At this point, though, the concern among some advocates is whether the Biden administration is doing too little, too late. Rent prices are rising nationwide, with asking rents jumping by 40% in Portland and 38% in Austin in the past year, according to Redfin. Evictions are up in some cities, and some people are reportedly already becoming homeless due to an increase in their housing costs. And significant investments in affordable housing of about $170 billion were tied to the House-passed Build Back Better Act. While Biden’s plan has several solutions to address the housing shortage long-term, the fact remains that people are suffering now.

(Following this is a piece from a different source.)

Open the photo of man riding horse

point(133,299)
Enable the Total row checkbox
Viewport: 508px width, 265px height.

“As rents rise, homelessness increases, public housing deteriorates, and millions of families struggle to keep roofs over their heads, robust federal investments and actions are badly needed and long overdue,” Diane Yentel, president and CEO of the National Low Income Housing Coalition, said in a statement. “I commend President Biden for taking significant and decisive action, but the administration cannot solve the crisis on its own. Congress must also act with similar urgency and quickly enact Build Back Better’s transformative and badly needed housing investments. Only through a combination of administrative action and robust federal funding can the country truly resolve its affordable housing crisis.”

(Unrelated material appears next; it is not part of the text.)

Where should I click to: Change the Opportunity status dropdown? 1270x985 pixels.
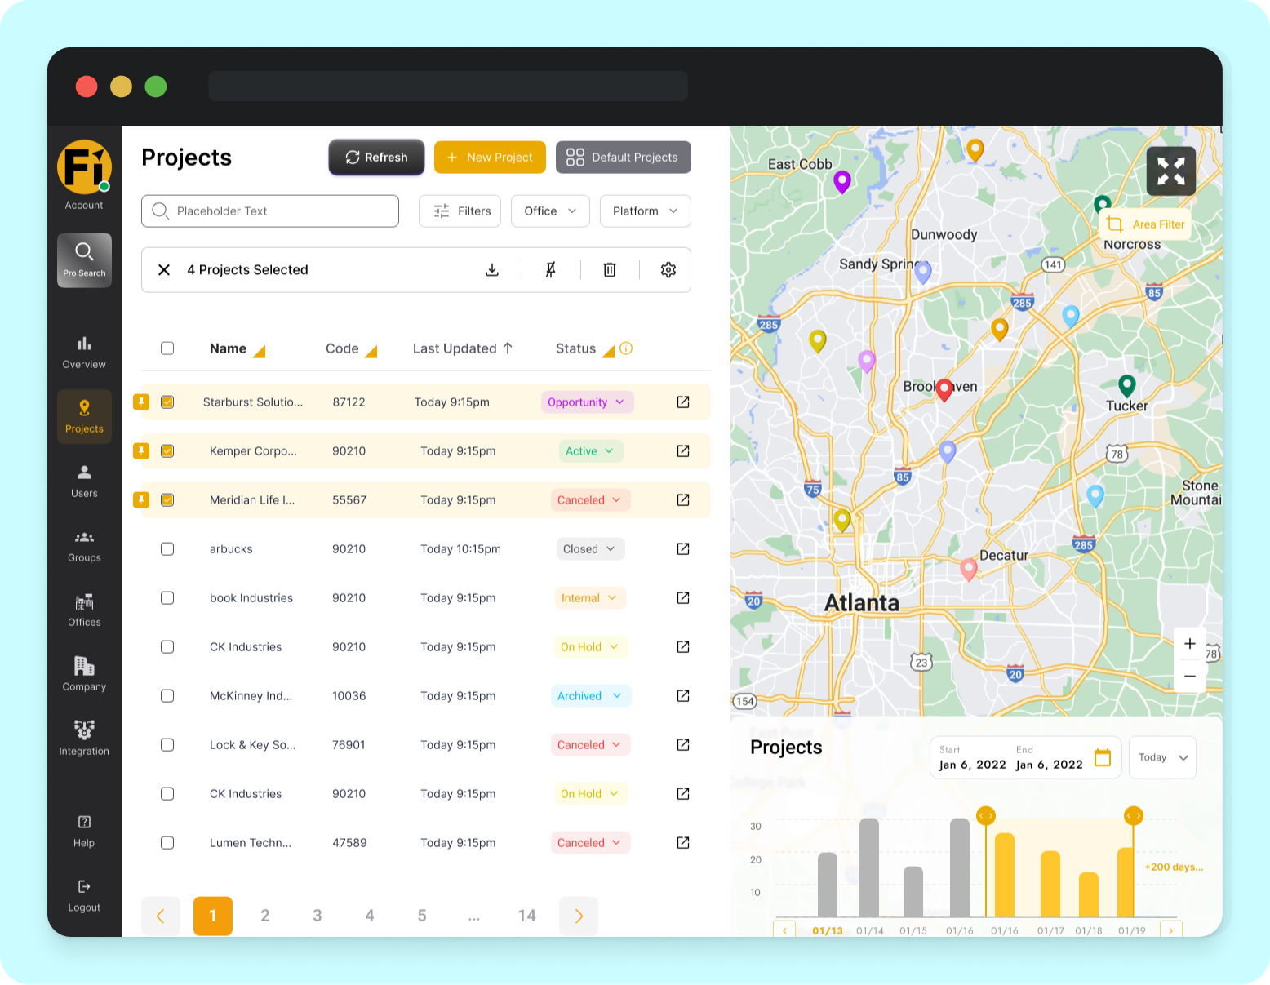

Tara Raghuveer, the Homes Guarantee campaign director at People’s Action, a progressive advocacy group made up of grassroots organizations across the country, also said Biden’s proposals “barely scratch the surface” of what is needed.

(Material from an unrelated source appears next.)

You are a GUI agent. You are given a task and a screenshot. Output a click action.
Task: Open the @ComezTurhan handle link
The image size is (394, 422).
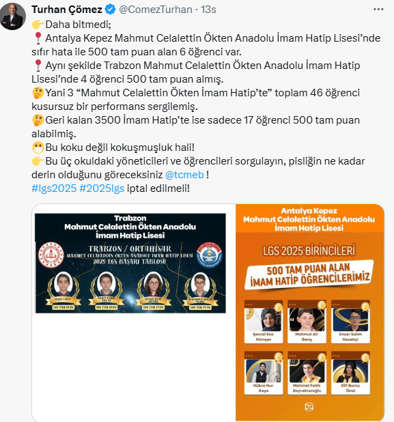155,10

One problem, Raghuveer said, is that the plans depend too much on Congress to succeed.

“The second reason today’s plans seem insufficient, to me, is that they’re overly reliant on the private market to solve problems that the private market has created,” Raghuveer added. “Our housing crisis actually will not be solved by private profiteers. It will only be solved by the federal government and state and local government making decisions and making policy that actually moves housing out of the realm of profit and into a guaranteed public good.”